In a Des Moines event that preceded the main GOP debate of the night, the participants lamented that Trump had taken so much of the media’s attention away from them. On Thursday, for example, Trump’s decision to boycott the main debate was once again dominating cable news headlines.

“This debate was called the undercard debate. The undercard debate. It wasn’t advertised significantly,” said former senator Rick Santorum (Pa.) in his first chance to speak in the debate.

He complained that Fox News had spent the previous hour talking about whether Trump would follow up on a threat to stay away. “An entertainer” had captured everyone’s attention, Santorum said. “The entire lead-up to this debate was about whether Donald Trump was going to show up for the next debate.”

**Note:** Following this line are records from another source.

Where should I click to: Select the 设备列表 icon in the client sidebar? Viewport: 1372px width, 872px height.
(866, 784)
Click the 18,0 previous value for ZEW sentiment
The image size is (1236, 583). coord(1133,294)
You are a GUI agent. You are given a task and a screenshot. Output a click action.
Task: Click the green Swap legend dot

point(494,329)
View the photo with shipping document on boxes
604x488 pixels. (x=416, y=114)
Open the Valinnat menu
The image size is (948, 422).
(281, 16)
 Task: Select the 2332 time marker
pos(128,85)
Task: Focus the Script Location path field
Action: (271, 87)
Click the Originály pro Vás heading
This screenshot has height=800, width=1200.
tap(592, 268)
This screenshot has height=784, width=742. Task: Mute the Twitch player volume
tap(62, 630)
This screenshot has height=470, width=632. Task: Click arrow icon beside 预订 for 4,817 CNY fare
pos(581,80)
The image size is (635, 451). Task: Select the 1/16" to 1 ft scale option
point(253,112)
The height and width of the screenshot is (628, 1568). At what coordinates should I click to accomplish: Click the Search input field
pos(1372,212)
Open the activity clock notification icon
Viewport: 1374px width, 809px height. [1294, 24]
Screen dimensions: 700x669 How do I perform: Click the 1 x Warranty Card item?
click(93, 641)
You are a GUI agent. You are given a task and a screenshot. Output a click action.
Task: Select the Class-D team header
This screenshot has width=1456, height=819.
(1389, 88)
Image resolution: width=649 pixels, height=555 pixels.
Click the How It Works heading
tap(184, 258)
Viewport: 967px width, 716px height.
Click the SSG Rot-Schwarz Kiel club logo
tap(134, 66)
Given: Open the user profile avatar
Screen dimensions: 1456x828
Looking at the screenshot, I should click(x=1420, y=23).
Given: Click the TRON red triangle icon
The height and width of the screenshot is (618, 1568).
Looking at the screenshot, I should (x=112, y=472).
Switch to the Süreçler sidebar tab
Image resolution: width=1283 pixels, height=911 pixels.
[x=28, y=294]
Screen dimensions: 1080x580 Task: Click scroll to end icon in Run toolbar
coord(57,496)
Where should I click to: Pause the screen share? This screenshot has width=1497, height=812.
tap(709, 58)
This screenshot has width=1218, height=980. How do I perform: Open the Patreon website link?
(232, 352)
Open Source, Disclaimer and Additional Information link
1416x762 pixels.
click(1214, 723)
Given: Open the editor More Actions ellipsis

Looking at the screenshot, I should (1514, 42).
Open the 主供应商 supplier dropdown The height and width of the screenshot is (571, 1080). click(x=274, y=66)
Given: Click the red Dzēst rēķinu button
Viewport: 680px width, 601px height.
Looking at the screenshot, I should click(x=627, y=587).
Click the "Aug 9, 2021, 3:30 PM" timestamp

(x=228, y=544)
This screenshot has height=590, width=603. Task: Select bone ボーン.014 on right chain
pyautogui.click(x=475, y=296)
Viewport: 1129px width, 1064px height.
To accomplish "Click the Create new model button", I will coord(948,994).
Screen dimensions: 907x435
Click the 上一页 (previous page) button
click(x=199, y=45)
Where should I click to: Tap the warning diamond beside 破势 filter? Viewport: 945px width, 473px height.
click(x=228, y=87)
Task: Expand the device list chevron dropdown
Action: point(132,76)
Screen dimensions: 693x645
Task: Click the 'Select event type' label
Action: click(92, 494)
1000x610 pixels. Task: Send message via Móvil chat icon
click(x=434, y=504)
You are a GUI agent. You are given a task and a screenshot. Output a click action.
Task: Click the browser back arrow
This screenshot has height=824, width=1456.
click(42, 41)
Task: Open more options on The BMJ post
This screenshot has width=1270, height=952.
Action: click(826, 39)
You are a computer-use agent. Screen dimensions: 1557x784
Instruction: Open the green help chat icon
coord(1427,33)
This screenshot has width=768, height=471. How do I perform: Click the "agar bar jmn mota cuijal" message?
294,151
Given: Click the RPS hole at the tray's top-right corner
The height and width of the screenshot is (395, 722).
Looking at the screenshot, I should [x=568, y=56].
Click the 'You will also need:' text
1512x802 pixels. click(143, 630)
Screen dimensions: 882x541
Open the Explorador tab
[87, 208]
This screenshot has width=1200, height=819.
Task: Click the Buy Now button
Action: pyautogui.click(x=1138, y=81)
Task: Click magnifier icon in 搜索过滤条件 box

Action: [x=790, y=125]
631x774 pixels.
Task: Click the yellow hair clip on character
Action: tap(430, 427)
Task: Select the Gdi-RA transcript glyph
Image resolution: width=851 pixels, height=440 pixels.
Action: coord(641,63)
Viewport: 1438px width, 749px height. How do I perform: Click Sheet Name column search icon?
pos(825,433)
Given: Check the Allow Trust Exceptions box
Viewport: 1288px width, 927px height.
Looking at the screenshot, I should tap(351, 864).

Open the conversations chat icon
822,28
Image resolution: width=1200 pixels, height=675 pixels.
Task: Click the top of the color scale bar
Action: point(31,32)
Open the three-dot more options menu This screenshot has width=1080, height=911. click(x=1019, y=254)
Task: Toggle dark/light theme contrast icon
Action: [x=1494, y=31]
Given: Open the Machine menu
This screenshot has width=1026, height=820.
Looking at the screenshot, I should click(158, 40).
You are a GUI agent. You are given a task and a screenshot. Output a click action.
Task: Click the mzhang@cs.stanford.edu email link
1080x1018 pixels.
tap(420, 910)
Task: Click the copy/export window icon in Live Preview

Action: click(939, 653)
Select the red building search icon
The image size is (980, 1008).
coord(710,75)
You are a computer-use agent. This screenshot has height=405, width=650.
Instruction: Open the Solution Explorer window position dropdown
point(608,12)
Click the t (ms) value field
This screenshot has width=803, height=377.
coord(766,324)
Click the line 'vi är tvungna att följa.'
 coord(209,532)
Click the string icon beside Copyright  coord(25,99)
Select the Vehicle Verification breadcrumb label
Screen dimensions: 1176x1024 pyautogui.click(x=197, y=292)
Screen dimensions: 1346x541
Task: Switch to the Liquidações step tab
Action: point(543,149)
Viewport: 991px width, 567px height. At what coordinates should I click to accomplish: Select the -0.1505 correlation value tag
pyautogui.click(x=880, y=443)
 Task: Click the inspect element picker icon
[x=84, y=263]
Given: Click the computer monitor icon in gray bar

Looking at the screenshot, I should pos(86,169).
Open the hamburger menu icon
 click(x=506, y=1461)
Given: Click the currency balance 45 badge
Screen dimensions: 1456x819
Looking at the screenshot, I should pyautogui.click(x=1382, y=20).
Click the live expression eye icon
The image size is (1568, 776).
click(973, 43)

Santorum, who won the Iowa caucuses in 2012, expressed frustration that he had not had the same success this time around. He blamed the media, who he said had marginalized him by refusing to ask voters about him in opinion polls, and by relegating him to undercard debates such as this one. “Trying to segregate and take Iowans out of the process,” Santorum said, meaning that the media had not allowed Iowans a fair chance to evaluate him this time around.

Later, Santorum said he had made 700 political appearances in Iowa over the last five years.

Former Virginia governor Jim Gilmore, the lowest-polling candidate in the undercard, complained of a conspiracy to sideline him, to benefit other candidates on the undercard stage.

“There are powerful forces that are really controlling our lives,” Gilmore said. “The biggest one is the organized establishment media. And I just noticed, just now, you gave Carly Fiorina two one-minute answers in a row.”

Gilmore had been kept out of the past five undercards because his poll numbers were so low. But moderator Bill Hemmer pointed out that Gilmore had not even appeared in Iowa to campaign until a week ago.

“This is not the place where I choose to begin my campaign. I am beginning my campaign in New Hampshire,” Gilmore said.

He also took a shot at Santorum and former Arkansas governor Mike Huckabee, who were both scheduled to appear at the Trump rally later in the evening. Gilmore said that he came from a humble background: His father was a meat-cutter at Safeway; his mother, a secretary. “I’m not about to go across and carry the coat for some billionaire,” Gilmore said.

Rather than addressing Trump’s absence, Fiorina, a former Hewlett-Packard executive, attacked Democratic front-runner Hillary Clinton, calling her dishonest and saying that Clinton deserved to be “in the big house” — a euphemism for prison — for her use of a personal e-mail server to handle government data.

Fiorina, Gilmore, Huckabee and Santorum are all polling below 5 percent and have little chance to win the Iowa caucuses. Each has been overshadowed by Trump, the bombastic billionaire who rose to the top of the GOP field with promises to erect a giant wall on the border with Mexico and to bar Muslim foreigners from entering the country.